Ze zwijgt zo lang dat ik me bijna afvraag of ik iets verkeerds gezegd heb.
'Nee.' antwoordt ze ten slotte, waarmee het onderwerp afgesloten is. Ik bestudeer haar uitdrukking en er staat oud verdriet op haar gezicht. Er is beslist iets gebeurd in verband met haar ouders, te zien aan haar reactie als het over hen gaat. Als ze het erg vindt, ga ik er niet over doorvragen.
Als we binnengaan in mijn huis, merk ik plots dat Merisse met open mond is blijven stilstaan.
'Wat is er?' vraag ik geschrokken, terwijl ik snel rondkijk om te zien of mijn broer nergens een onderbroek heeft laten slingeren of zo, maar dat is niet zo. Er is niets vreemds te zien.
'Wow... ik... eh...' stottert ze. Dan herstelt ze zich. 'Mooi huis.'
Ik trek mijn wenkbrauwen op. Ik woon in een klein rijhuis en het is voor de verandering een beetje opgeruimd binnen.

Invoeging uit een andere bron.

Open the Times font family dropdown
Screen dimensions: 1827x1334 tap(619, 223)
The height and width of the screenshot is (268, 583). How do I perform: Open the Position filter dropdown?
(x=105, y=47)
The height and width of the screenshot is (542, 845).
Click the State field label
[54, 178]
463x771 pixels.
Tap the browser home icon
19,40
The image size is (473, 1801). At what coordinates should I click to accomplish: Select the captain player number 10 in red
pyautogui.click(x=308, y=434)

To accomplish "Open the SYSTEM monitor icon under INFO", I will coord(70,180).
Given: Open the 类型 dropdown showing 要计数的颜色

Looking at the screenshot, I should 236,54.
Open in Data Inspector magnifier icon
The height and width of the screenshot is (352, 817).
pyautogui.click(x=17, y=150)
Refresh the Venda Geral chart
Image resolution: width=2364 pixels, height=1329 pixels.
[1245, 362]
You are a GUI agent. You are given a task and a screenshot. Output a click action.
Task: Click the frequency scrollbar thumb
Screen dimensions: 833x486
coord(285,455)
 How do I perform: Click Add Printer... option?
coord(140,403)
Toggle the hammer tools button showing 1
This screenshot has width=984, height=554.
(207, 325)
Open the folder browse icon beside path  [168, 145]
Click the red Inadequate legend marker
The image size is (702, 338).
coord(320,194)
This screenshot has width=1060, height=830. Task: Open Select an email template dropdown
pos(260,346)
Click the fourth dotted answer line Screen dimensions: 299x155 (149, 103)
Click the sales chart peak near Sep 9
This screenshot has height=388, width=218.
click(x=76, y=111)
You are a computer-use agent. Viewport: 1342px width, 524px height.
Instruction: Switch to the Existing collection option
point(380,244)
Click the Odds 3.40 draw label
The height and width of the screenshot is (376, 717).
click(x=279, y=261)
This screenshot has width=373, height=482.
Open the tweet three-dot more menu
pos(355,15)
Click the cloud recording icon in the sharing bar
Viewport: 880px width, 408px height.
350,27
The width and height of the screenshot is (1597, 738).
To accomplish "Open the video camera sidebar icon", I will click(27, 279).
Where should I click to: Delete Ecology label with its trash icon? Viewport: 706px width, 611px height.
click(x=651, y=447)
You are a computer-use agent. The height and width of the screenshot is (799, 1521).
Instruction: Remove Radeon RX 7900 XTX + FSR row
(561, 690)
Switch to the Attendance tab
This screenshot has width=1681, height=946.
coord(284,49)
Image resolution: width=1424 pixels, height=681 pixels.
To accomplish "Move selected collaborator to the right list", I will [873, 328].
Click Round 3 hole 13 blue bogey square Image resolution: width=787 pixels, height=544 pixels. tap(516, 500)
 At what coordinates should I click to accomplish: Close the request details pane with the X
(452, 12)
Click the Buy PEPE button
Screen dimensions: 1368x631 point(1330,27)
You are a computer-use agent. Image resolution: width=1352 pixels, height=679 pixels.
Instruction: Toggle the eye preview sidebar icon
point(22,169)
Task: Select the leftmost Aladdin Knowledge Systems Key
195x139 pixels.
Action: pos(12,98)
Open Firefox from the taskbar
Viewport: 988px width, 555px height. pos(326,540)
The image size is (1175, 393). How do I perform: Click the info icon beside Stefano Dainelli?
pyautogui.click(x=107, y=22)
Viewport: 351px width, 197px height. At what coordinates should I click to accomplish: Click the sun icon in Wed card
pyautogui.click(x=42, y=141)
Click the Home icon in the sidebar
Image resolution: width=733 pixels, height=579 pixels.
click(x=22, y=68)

Als ik bij een vriendin op bezoek ga, ben ik het altijd die zich moet verwonderen. Niemand heeft mijn huis ooit indrukwekkend gevonden. In wat voor huis woont Merisse dan?! Ik vraag er maar niet naar.
We gaan naar mijn kamer. Die is klein maar gezellig met lichtblauwe muren, een witte kleerkast en bureau en een bed in de hoek. Mijn broer was in de keuken toen we binnenkwamen en mijn ouders komen straks pas thuis van hun werk. Mijn papa werkt op kantoor en mijn mama geeft les in het derde leerjaar en had nog een vergadering.
We gaan aan mijn bureau zitten en we schrijven alle cursussen over, wat op zich heel veel werk is. Als we alles gedaan hebben, besef ik pas dat het al bijna zeven uur is. Merisse heeft het blijkbaar op hetzelfde moment door.
'O, nee, sorry, is het al zo laat?' roept ze geschokt uit. Met haar grote donkere ogen kijkt ze me aan.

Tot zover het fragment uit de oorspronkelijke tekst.